Репрезентация желания. Фрагмент анализа кинотекста Андрея Тарковского и братьев Стругацких
Тема репрезентации желания находится на стыке различных дисциплин и требует рассмотрения со стороны нескольких исследовательских и художественных дискурсов. Прежде чем начать разговор непосредственно о тексте А. и Б. Стругацких и фильме А. Тарковского, необходимо дать определения двум ключевым для нашей работы терминам: «желание» и «кинотекст».
Понятие «желания» является одним из основных понятий теории психоанализа. Как отмечает В. А. Мазин в статье для энциклопедического словаря по современной западной философии, этот термин «получил распространение во многом благодаря Жаку Лакану, который формулирует его, опираясь на теории инфантильной сексуальности Фрейда и диалектику Гегеля в интерпретации Кожева» [1]. Вслед за Лаканом к интерпретации желания обращались такие исследователи, как Мишель Фуко, Жан-Франсуа Лиотар, Жиль Делез, Феликс Гваттари, Жан-Люк Нанси и многие другие современные теоретики.
Для психоанализа желание есть точка отсчета, лежащая в основе человеческого существования. Оно позволяет понять не только внутреннюю специфику субъекта, но и его отношения с окружающими, с обществом. Общество представляет один из ликов большого Другого, которому изначально принадлежит желание, наряду с культурой, в которую человек рождается, и языком, конституирующим знание и сознание человека. Можно сказать, что в повседневной жизни субъекта одолевает множество желаний, направленных на различные объекты (любовные, материальные, эстетические), и большинство из них подвластны его рефлексии. Но что запускает эти интенции, что движет желанием человека?

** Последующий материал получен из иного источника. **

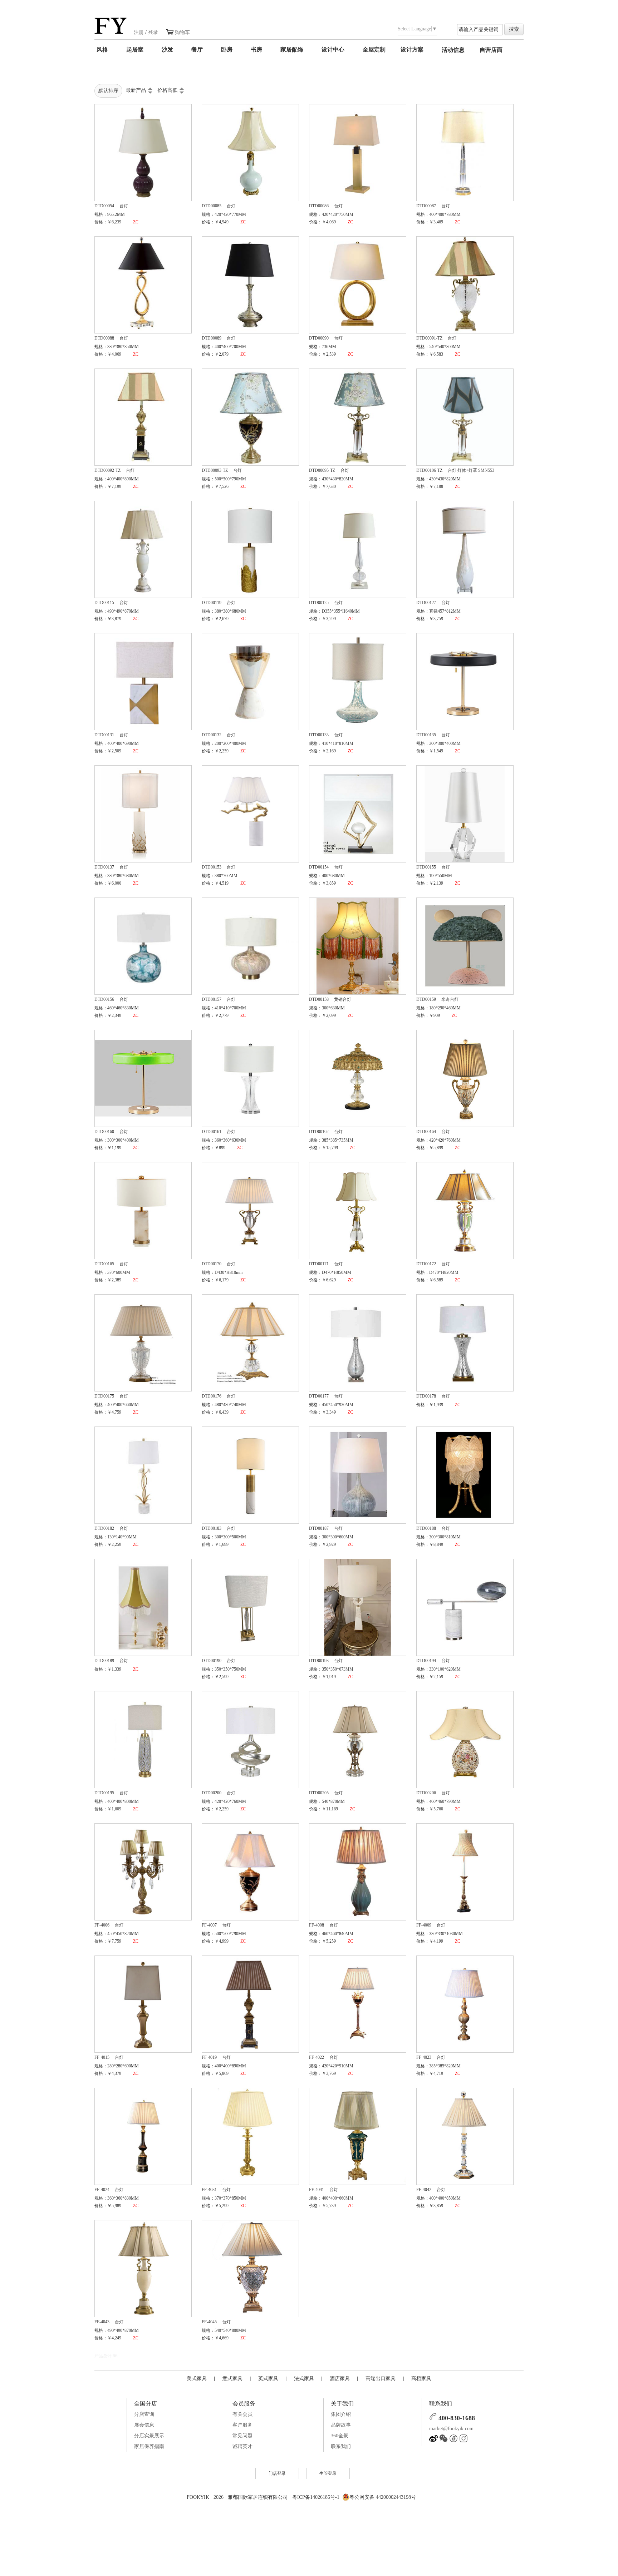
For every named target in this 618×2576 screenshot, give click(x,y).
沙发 (167, 49)
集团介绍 (341, 2414)
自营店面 (491, 50)
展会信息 (144, 2425)
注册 (139, 32)
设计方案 (412, 49)
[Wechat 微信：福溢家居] (443, 2441)
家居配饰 (291, 49)
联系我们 (341, 2446)
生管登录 (328, 2473)
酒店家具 (340, 2378)
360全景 (339, 2435)
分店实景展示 (149, 2435)
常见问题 (242, 2435)
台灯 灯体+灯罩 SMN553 (471, 470)
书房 (256, 49)
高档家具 (421, 2378)
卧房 (226, 49)
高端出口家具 (381, 2378)
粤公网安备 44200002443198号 (382, 2497)
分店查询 (144, 2414)
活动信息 (453, 50)
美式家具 (197, 2378)
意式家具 (232, 2378)
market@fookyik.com (451, 2428)
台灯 (123, 205)
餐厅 (197, 49)
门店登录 (277, 2473)
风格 (102, 49)
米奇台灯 (449, 999)
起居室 (134, 49)
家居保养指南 (149, 2446)
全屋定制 (374, 49)
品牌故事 (341, 2425)
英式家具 (268, 2378)
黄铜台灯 (342, 999)
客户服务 (242, 2425)
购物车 (182, 32)
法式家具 (304, 2378)
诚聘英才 (242, 2446)
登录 (153, 32)
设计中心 (333, 49)
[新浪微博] (433, 2441)
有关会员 (242, 2414)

Ж. Лакан говорил, что у субъекта существует стремление знать не только на что направлено его желание, но и как оно зародилось, и почему оно никогда не может быть полностью удовлетворено. Это первоначальное «желание человека направлено не на объект, а на другое желание – желание признания» [2]. За желанием, направленным на объект, всегда стоит желание быть признанным другим в качестве субъекта желания. Эти диалектические отношения рождают для человека возможность быть признанным, иными словами, именно они наделяют его субъективностью и существованием.
Важно разделить три понятия: потребности человека, которые нацелены на определенные объекты и могут быть на время или навсегда удовлетворены; требование, которое возникает в поле языка и «формулируется в обращении к другому человеку» [3]; и собственно желание, которое зарождается в том зазоре, в котором не совпадают конкретные потребности и их вербальное выражение в требовании. Согласно Ж. Лакану, желание движется нехваткой, оно рождает определенные воображаемые конструкции, которых никогда не бывает достаточно для того, чтобы эту нехватку заполнить. В основании нехватки лежит отчуждение субъекта от знания о своем существовании, его экзистенциальное вопрошание.
Итак, согласно психоаналитической теории, субъекту оказывается недоступным знание о том, в чем заключается причина его «желания желать» и откуда оно появилось. Ж. Лакан называл эту нехватку objet petit a (объект-причина желания). В. А. Мазин отмечает, что «желание всегда оказывает сопротивление репрезентации и социализации» [4], или, если сформулировать это в рамках лингвистического дискурса, объект-причина желания всегда ускользает от означивания, от выражения в словах. Если он всегда ускользает, то что позволяет психоаналитикам утверждать, будто он существует? Так же, как и само бессознательное субъекта, желание являет себя лишь косвенно, оставляя следы в жизни человека в таких явлениях, как оговорки, остроумие, невротические симптомы, паранойяльный бред, галлюцинации или сновидения.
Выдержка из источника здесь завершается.